Would you please copy the part of the material below that opens with the line containing "Click the favorites star icon in sidebar" and closes with the line containing "Clear the location path field"? Copy it exactly, and only it.

=== Record excerpts ===
•••••
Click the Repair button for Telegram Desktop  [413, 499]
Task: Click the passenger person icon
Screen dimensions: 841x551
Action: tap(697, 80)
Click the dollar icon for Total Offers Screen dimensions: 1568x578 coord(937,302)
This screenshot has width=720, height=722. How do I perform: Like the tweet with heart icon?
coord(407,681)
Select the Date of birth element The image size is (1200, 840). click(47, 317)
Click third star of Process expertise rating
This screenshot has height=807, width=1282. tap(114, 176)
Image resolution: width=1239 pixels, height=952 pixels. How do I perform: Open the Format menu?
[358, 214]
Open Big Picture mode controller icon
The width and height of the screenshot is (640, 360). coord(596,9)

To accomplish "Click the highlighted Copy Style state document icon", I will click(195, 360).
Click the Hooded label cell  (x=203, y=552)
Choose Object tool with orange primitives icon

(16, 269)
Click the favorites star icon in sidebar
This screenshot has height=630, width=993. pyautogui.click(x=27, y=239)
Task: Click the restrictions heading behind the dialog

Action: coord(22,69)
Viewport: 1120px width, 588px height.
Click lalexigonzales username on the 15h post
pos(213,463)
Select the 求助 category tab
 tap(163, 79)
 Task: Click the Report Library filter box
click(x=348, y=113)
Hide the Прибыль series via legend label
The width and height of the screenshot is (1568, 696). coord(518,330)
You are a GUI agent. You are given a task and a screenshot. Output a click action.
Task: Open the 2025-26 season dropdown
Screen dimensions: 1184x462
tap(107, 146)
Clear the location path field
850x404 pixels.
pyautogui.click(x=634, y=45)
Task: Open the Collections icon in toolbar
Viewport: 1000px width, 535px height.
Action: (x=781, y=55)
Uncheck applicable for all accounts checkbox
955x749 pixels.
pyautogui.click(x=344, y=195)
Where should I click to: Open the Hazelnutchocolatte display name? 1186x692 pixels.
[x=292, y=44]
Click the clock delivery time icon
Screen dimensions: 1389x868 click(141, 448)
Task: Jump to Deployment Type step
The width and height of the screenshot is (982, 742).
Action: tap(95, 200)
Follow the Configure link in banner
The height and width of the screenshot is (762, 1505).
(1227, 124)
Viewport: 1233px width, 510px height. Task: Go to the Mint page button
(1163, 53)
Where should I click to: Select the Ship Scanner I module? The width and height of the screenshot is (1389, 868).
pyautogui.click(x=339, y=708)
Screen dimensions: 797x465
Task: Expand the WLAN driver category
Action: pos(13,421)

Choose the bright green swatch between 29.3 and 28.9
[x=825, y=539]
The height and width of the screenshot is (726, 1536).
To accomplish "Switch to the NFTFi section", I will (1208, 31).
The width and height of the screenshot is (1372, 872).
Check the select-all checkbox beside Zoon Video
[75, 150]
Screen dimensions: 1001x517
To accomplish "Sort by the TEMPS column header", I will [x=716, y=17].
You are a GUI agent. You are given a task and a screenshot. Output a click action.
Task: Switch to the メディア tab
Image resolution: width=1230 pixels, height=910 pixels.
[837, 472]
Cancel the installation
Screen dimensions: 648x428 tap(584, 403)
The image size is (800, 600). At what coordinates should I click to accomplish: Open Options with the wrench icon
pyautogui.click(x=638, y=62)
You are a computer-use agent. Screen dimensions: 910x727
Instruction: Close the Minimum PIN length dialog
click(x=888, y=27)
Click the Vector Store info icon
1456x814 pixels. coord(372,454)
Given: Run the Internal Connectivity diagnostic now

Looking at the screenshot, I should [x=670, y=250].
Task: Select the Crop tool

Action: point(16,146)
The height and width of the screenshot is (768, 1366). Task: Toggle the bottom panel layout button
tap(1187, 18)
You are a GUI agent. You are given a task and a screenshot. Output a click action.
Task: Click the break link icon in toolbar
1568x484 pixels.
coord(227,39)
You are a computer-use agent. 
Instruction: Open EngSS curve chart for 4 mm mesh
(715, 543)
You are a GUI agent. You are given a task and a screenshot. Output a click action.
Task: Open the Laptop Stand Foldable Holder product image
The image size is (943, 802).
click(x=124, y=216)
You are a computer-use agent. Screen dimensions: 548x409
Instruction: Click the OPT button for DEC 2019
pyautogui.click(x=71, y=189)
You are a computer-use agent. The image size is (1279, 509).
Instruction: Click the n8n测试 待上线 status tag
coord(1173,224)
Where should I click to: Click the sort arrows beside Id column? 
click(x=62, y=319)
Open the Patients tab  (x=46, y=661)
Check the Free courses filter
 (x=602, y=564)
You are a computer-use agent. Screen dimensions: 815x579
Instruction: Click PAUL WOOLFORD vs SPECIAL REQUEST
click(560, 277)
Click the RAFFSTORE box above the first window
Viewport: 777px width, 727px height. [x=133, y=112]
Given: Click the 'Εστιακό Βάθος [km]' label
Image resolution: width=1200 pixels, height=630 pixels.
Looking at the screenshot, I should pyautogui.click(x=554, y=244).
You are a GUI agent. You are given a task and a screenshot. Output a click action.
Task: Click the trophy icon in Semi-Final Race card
•••••
=== Answer to this task ===
Click the favorites star icon in sidebar
This screenshot has height=630, width=993. pyautogui.click(x=27, y=239)
Task: Click the restrictions heading behind the dialog

Action: coord(22,69)
Viewport: 1120px width, 588px height.
Click lalexigonzales username on the 15h post
pos(213,463)
Select the 求助 category tab
 tap(163, 79)
 Task: Click the Report Library filter box
click(x=348, y=113)
Hide the Прибыль series via legend label
The width and height of the screenshot is (1568, 696). coord(518,330)
You are a GUI agent. You are given a task and a screenshot. Output a click action.
Task: Open the 2025-26 season dropdown
Screen dimensions: 1184x462
tap(107, 146)
Clear the location path field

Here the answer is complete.